Module Code MAU22200
Module Title Advanced analysis
Semester taught Semesters 1,2 (yearlong)
ECTS Credits 10
Module Lecturer Prof. Katrin Wendland
Module Prerequisites MAU11204 Analysis on the real line

Assessment Details

  • This module is examined in a 3-hour examination at the end of Semester 2.
  • Continuous assessment contributes 15% towards the overall mark.
  • The module is passed if the overall mark for the module is 40% or more. If the overall mark for the module is less than 40% and there is no possibility of compensation, the module will be reassessed as follows: 
    1) A failed exam in combination with passed continuous assessment will be reassessed by an exam in the supplemental session; 
    2) The combination of a failed exam and failed continuous assessment is reassessed by the supplemental exam; 
    3) A failed continuous assessment in combination with a passed exam will be reassessed by one or more summer assignments in advance of the supplemental session.

Contact Hours

11+11 weeks of teaching with 3 lectures and 1 tutorial per week.

Learning Outcomes

On successful completion of this module, students will be able to

  • Accurately recall definitions, state theorems and produce proofs on topics in metric spaces, normed vector spaces and topological spaces.
  • Construct rigorous mathematical arguments using appropriate concepts and terminology from the module, including open, closed and bounded sets, convergence, continuity, norm equivalence, operator norms, completeness, compactness and connectedness.

**GOAL A**
Update the rows between the lines holding "Expand the Presence Status dropdown" and "Instruction: Click the", inclusive, replacing "screenshot" with "screen capture" and leaving everything else unchanged. Omit the pictures from your answer.

**RECORDS TO PROCESS**
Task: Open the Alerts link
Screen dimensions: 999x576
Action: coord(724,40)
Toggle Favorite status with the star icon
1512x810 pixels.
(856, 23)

---

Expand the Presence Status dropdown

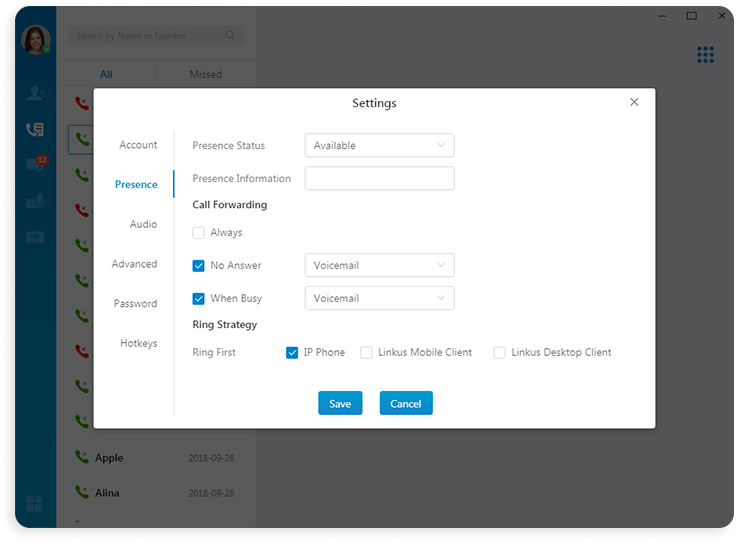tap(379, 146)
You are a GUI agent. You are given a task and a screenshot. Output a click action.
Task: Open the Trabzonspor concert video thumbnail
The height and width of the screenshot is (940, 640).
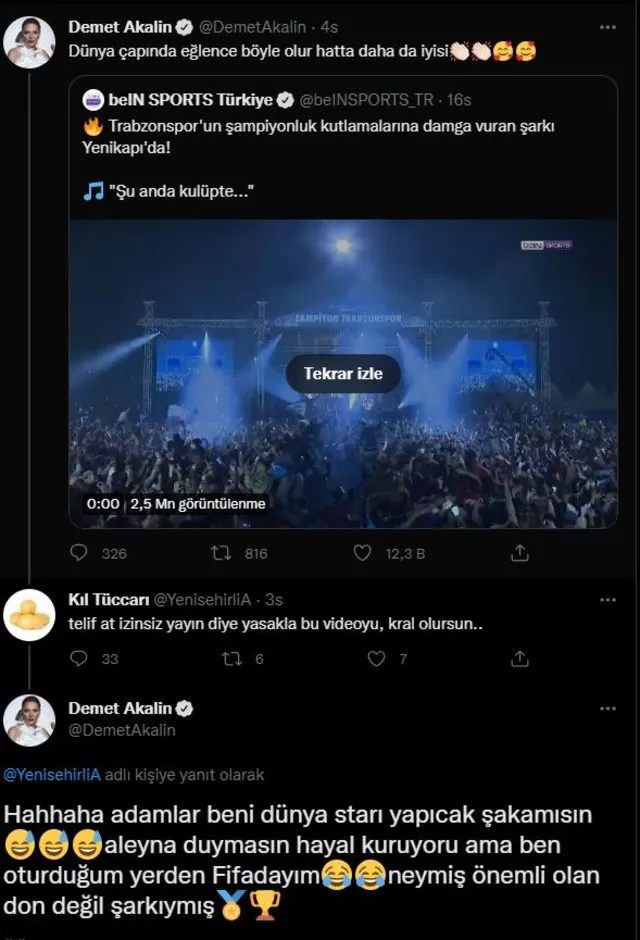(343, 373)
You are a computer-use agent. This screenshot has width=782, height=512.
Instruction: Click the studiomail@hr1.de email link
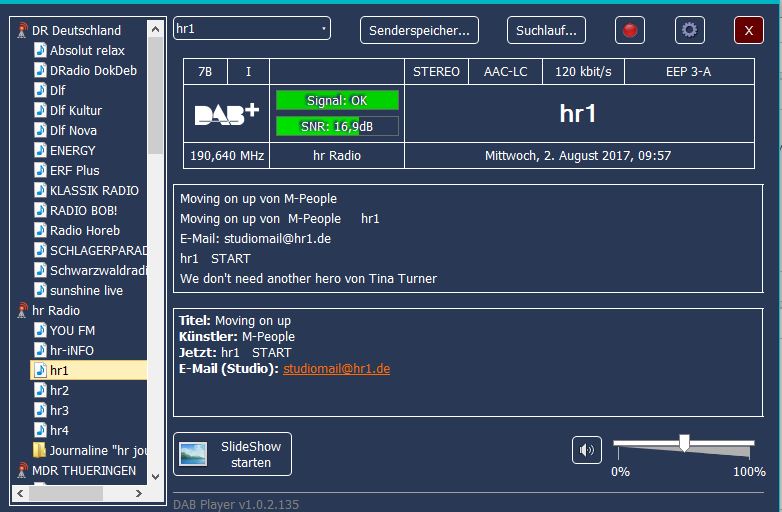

==

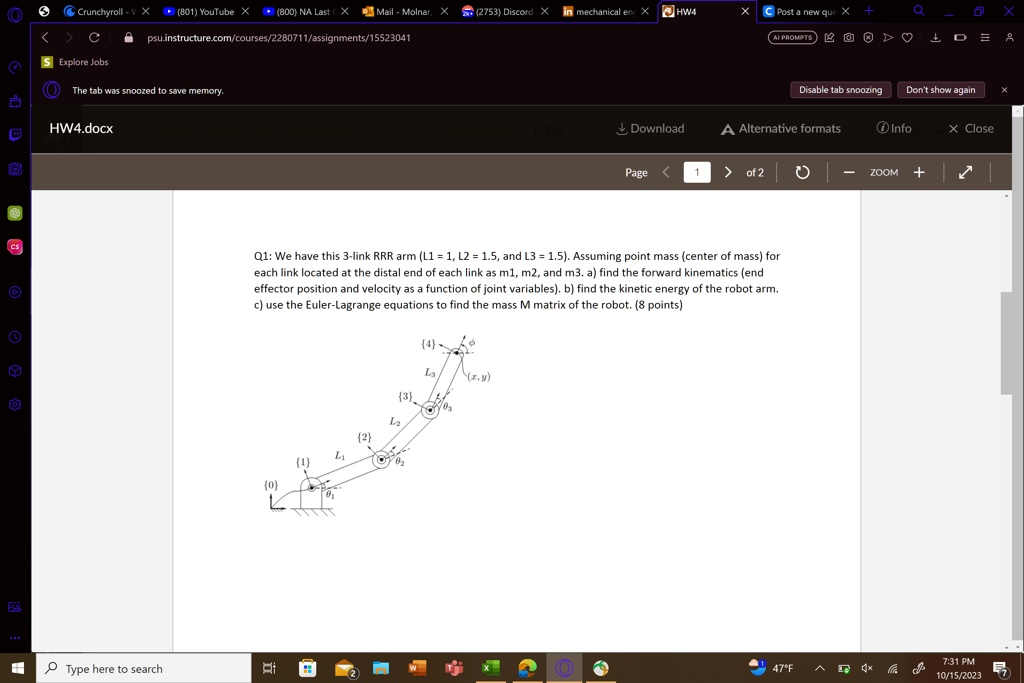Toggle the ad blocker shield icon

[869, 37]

**GOAL B**
In the module description, what percentage of the overall mark comes from continuous assessment?

**TASK SOLUTION A**
Expand the Presence Status dropdown

tap(379, 146)
You are a GUI agent. You are given a task and a screen capture. Output a click action.
Task: Open the Trabzonspor concert video thumbnail
The height and width of the screen capture is (940, 640).
(343, 373)
You are a computer-use agent. This screen capture has width=782, height=512.
Instruction: Click the studiomail@hr1.de email link

**TASK SOLUTION B**
15%